Letting Ana Go
- First edition
- Author: Anonymous
- Language: English
- Genre: young adult coming-of-age
- Publisher: Simon & Schuster Books for Young Readers
- Publication date: 2013
- Publication place: United States
- ISBN: 9781442472235 (hardcover edition)
- OCLC: 859393680

= Letting Ana Go =

2013 young adult novel

Letting Ana Go is a 2013 book about a girl suffering from anorexia nervosa, published anonymously with no discernible author. The main character, "Ana", is a sophomore student and athletic track star who keeps a strict food diary and finds herself growing increasingly distant from her own family, while her own mother struggles with newfound morbid obesity and separation from her husband. The book calls into question the mental healthcare system in The United States and the financial cost of such care as a barrier to sufferers of issues like eating disorders.
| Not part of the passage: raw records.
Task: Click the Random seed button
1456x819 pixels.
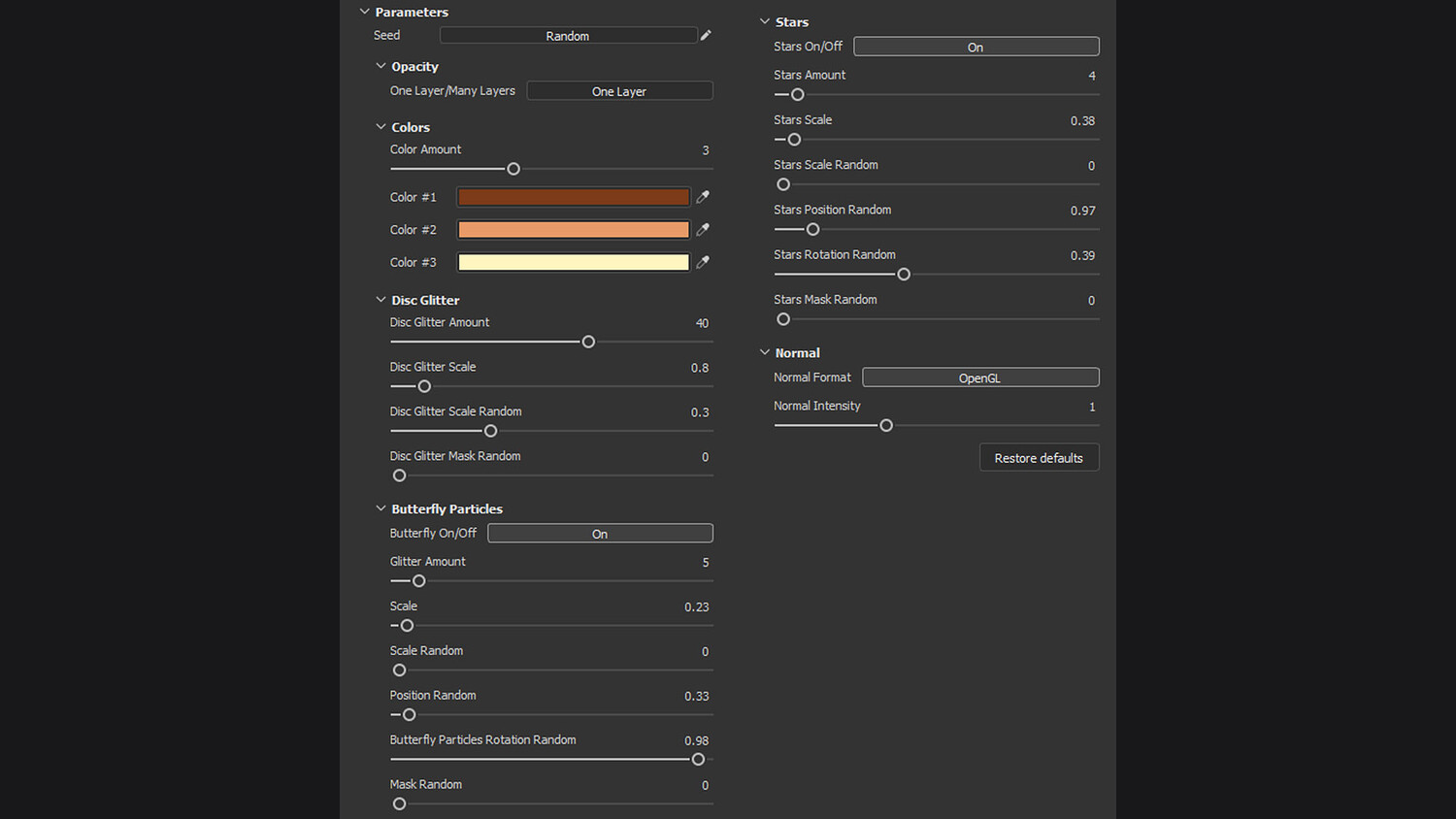Action: point(568,36)
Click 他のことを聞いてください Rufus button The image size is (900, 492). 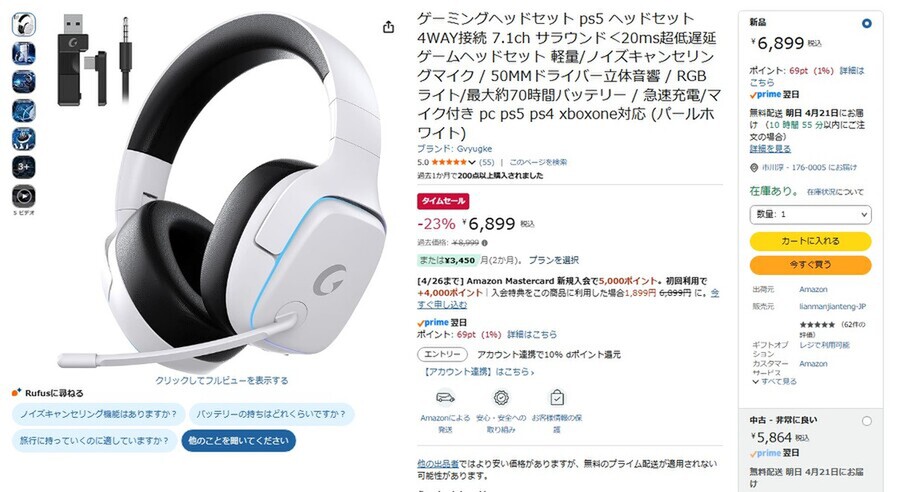239,441
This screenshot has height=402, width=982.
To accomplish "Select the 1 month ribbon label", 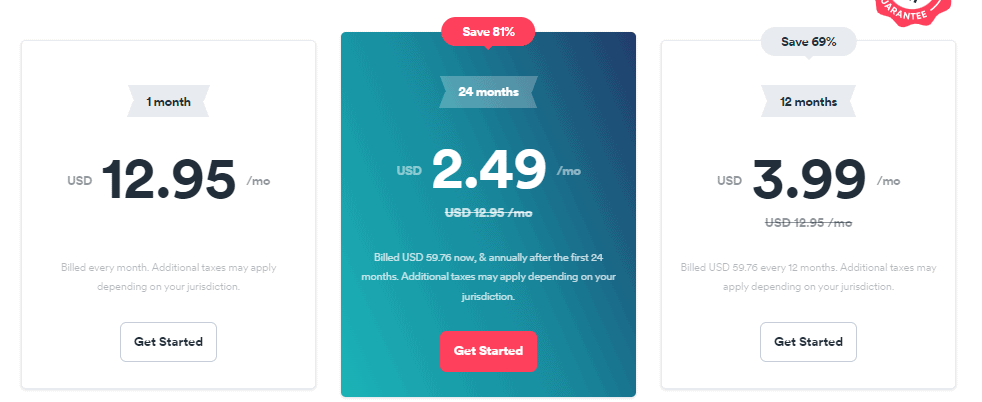I will click(x=168, y=101).
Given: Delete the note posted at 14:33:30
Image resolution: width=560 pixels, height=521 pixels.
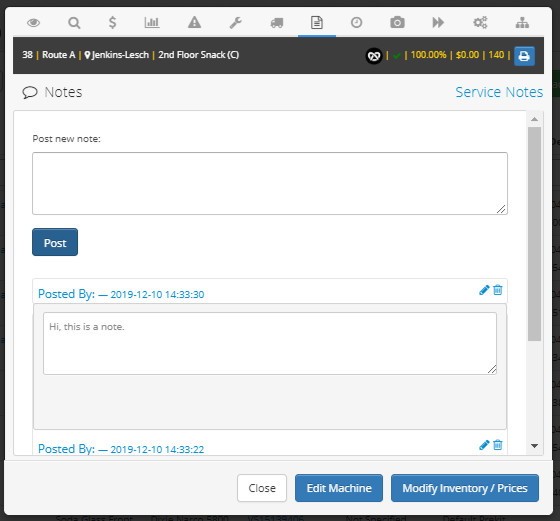Looking at the screenshot, I should (498, 290).
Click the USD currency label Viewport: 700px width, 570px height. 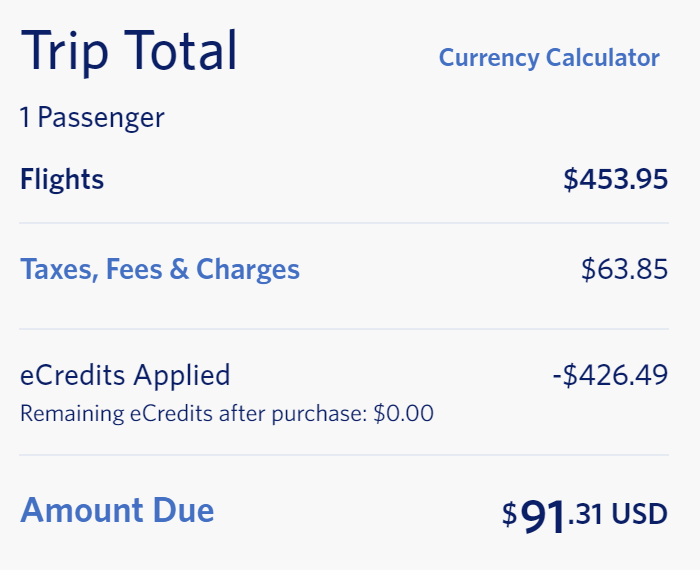(639, 515)
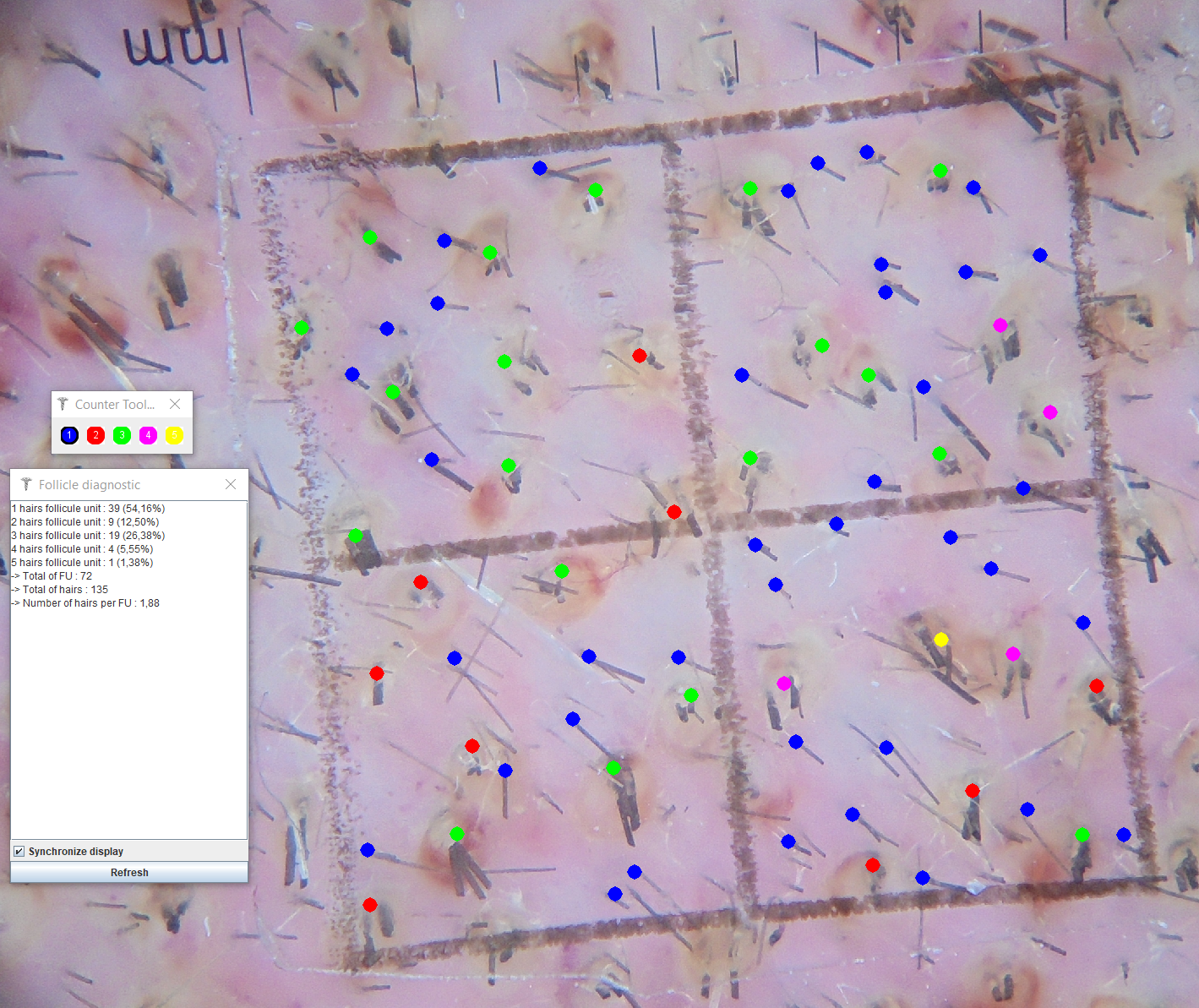Click the Follicle diagnostic window title icon
1199x1008 pixels.
[26, 484]
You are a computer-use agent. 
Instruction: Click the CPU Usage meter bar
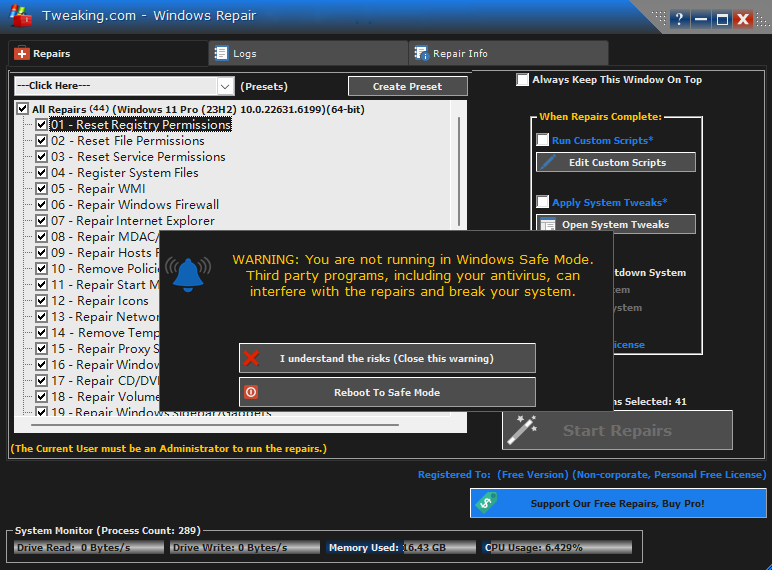[558, 547]
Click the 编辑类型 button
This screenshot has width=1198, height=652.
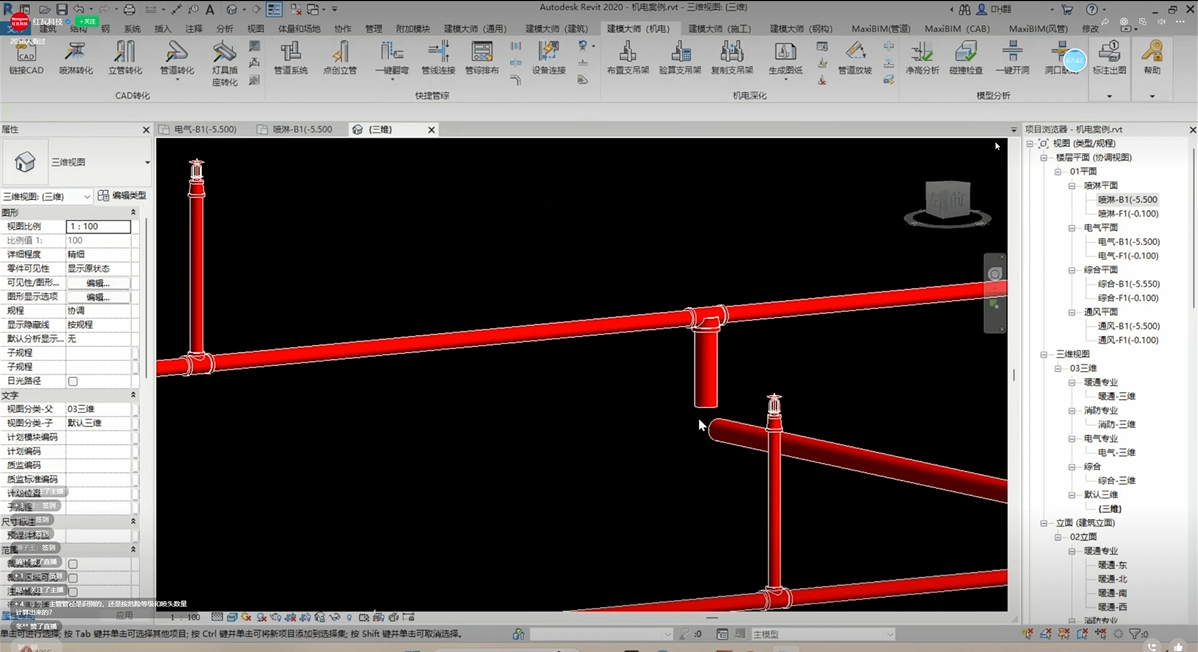click(x=123, y=196)
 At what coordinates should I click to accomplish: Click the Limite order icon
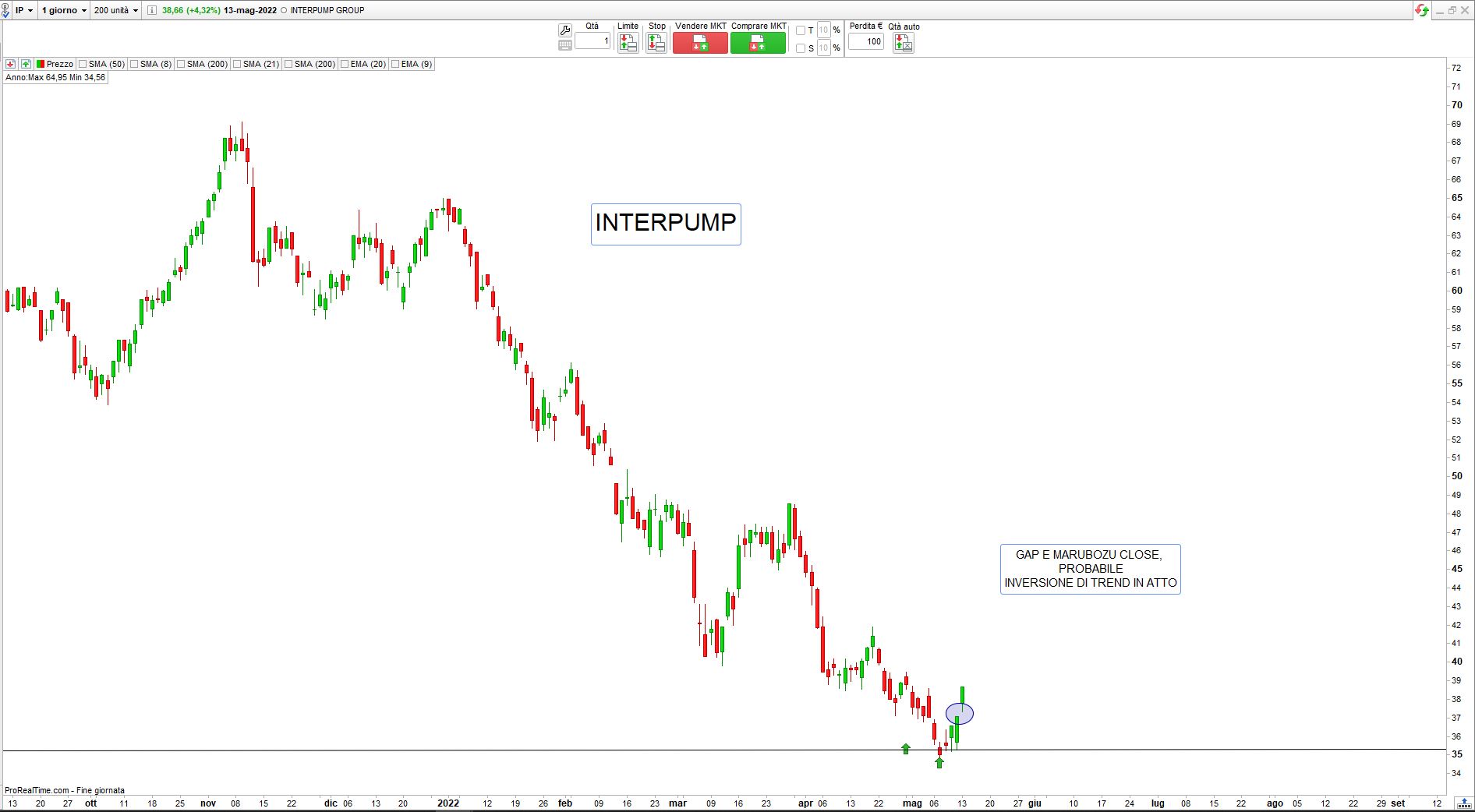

Letting Ana Go was published under various imprints of Simon & Schuster in 2013.

==Plot==
An anonymous author, using the name "Ana" as her pseudonym, shares her story of regressing into full-blown anorexia as her parents deal with family dysfunction. Ana's mother constantly expresses a negative self-perception of her own overweight body, while Ana's father has a girlfriend with a skinny waist and large breasts. While Ana's parents are well-off financially, their increasing arguments impact the direction of their spending habits, and they fail to express much love or affection towards Ana; Ana's father presents her with a car as a birthday present, but otherwise does nothing else symbolic for the occasion, leaving Ana feeling alone and unappreciated.

Ana begins keeping a food diary with a friend, wealthy fellow student Jill, and they both try to lose as much weight as possible for their track team, which transmutes into an obsession with getting on a ballet troupe's list and exploring thinspiration websites. This intermingles with Ana's parents breaking up, and her mother constantly buying too-small clothing sizes while trying to fit into them despite her burgeoning obesity. The family's money begins to dwindle, and Ana takes her mother's self-deprecating statements to heart, such as "nothing tastes as good as thin feels", and continues losing weight until she is admitted to a local hospital due to physical health complications. Ana dies as her family cannot afford to send her to a special care facility for minor children suffering from eating disorders, while Jill, whose parents are rich, is able to recover in comfort.

==Reception==
Letting Ana Go received mixed reviews from critics. Publishers Weekly said of the book, "this harrowing cautionary tale (in the vein of 2012’s Lucy in the Sky) demonstrates the inability of family and friends to rescue a loved one from the disease that has become her “best friend,” as an athletic high school sophomore with a healthy attitude toward food is gradually overtaken by anorexia." Reviewer Andrea of The Overstuffed Bookcase said, "I think that Letting Ana Go is a good book for women (and men, too!) to read to maybe realize what’s going on. It’s set in 2012 and 2013 so it’s completely relatable for teens (they use apps on their phones to track their calories, etc.), so they won’t be thinking it’s something that used to happen. This happens now, every day. And not just to girls, but to boys, too. I’m not sure if this is a true story (I’m assuming it’s not, but it could be), but that’s irrelevant. This is a story that needs to be told over and over again, until we as women break through that box that society has forced us in, and realize that our worth is not determined by our weight." Kirkus Reviews called the book "a disturbing tale that feels meant to titillate rather than caution... anyone familiar with the sensationalist pseudo-diary Go Ask Alice knows it won’t end well for an anonymous (fictitious) teen who chronicles her eating disorder."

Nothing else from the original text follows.